§ Input for this task
============================================================

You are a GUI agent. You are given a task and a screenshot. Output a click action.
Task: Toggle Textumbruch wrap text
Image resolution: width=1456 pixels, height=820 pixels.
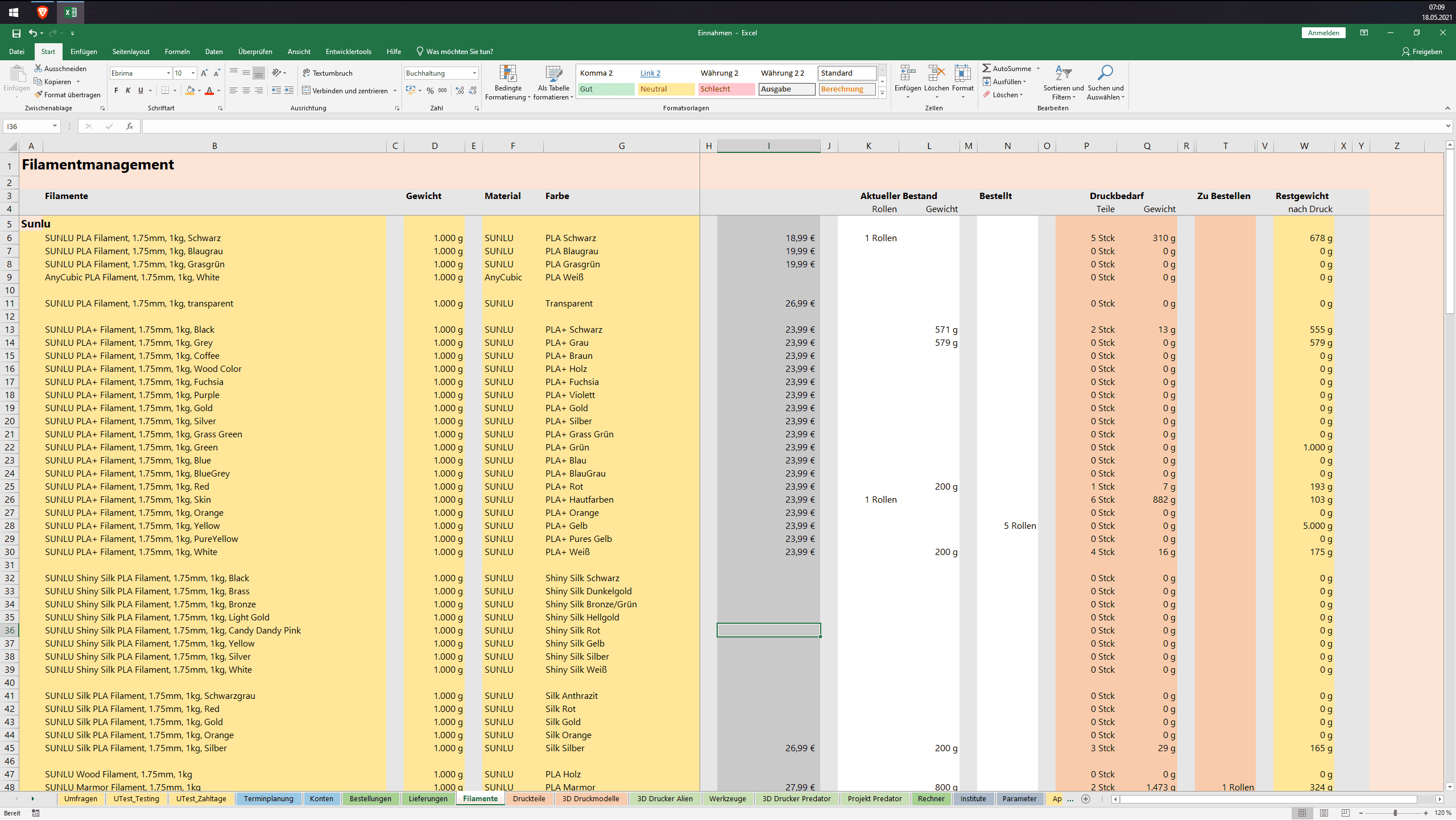tap(328, 73)
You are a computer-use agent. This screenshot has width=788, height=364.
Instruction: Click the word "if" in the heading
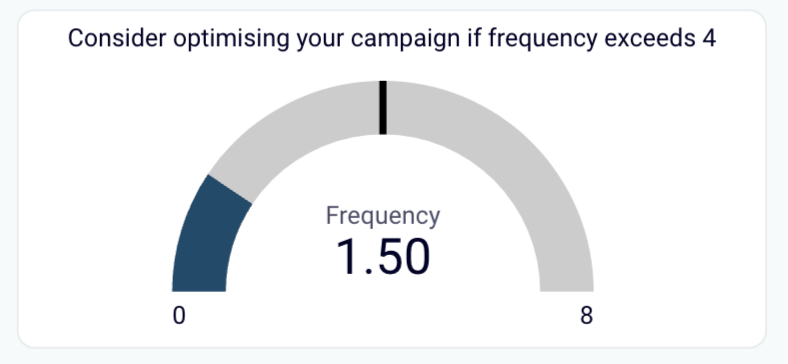pos(473,38)
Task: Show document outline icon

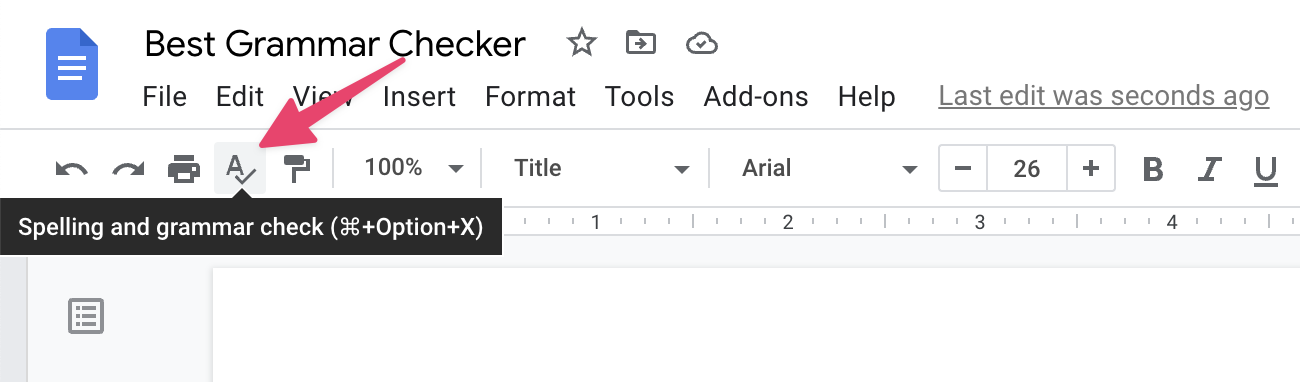Action: [86, 316]
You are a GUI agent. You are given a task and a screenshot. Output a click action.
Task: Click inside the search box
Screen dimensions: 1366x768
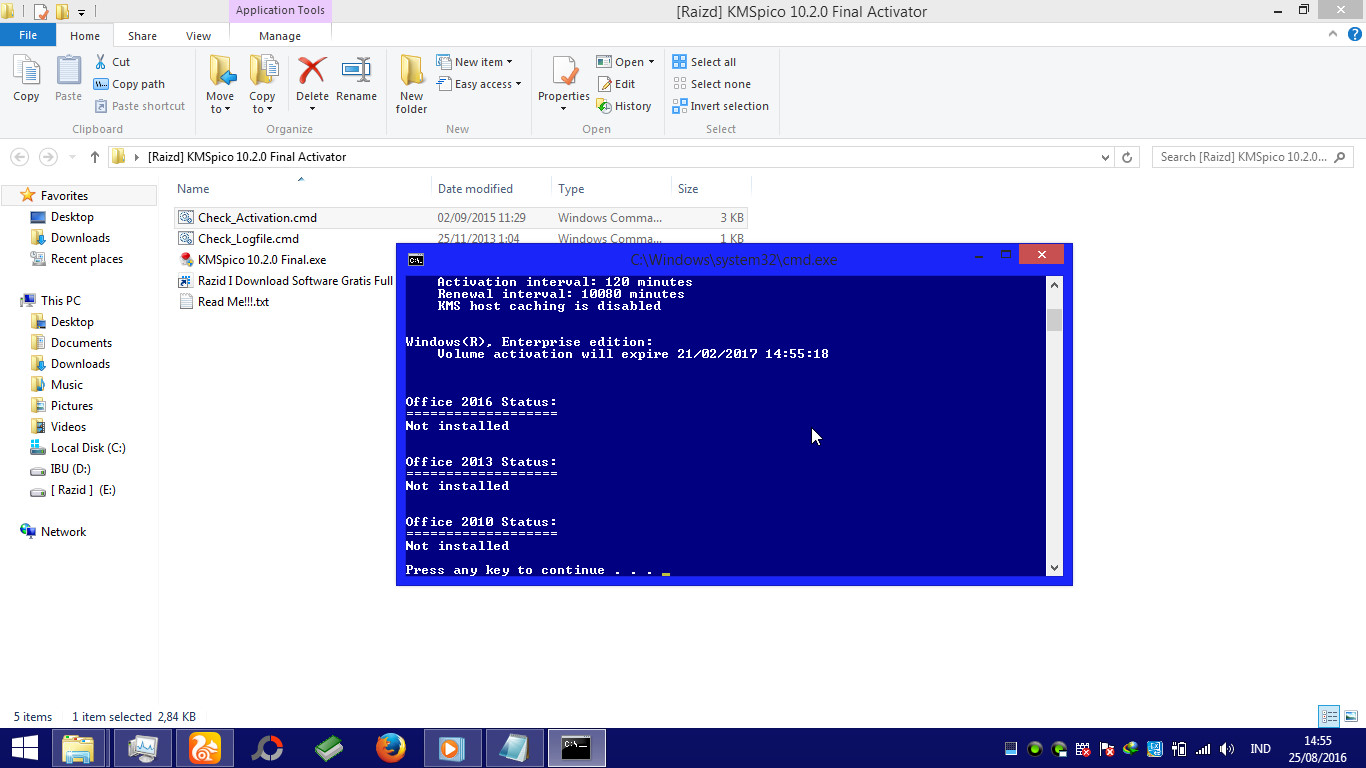pyautogui.click(x=1245, y=157)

============================================================

§ Do this
Can you rewrite all the rows above with "GUI agent" replaced by "screen assistant" and nothing else changed? Leave the pictures out.

§ Exercise solution
You are a screen assistant. You are given a task and a screenshot. Output a click action.
Task: Toggle Textumbruch wrap text
Image resolution: width=1456 pixels, height=820 pixels.
tap(328, 73)
You are a computer-use agent. This screenshot has width=788, height=364.
Instruction: Click the word "if" in the heading
pos(473,38)
Task: Show document outline icon

Action: [86, 316]
You are a screen assistant. You are given a task and a screenshot. Output a click action.
Task: Click inside the search box
Screen dimensions: 1366x768
pyautogui.click(x=1245, y=157)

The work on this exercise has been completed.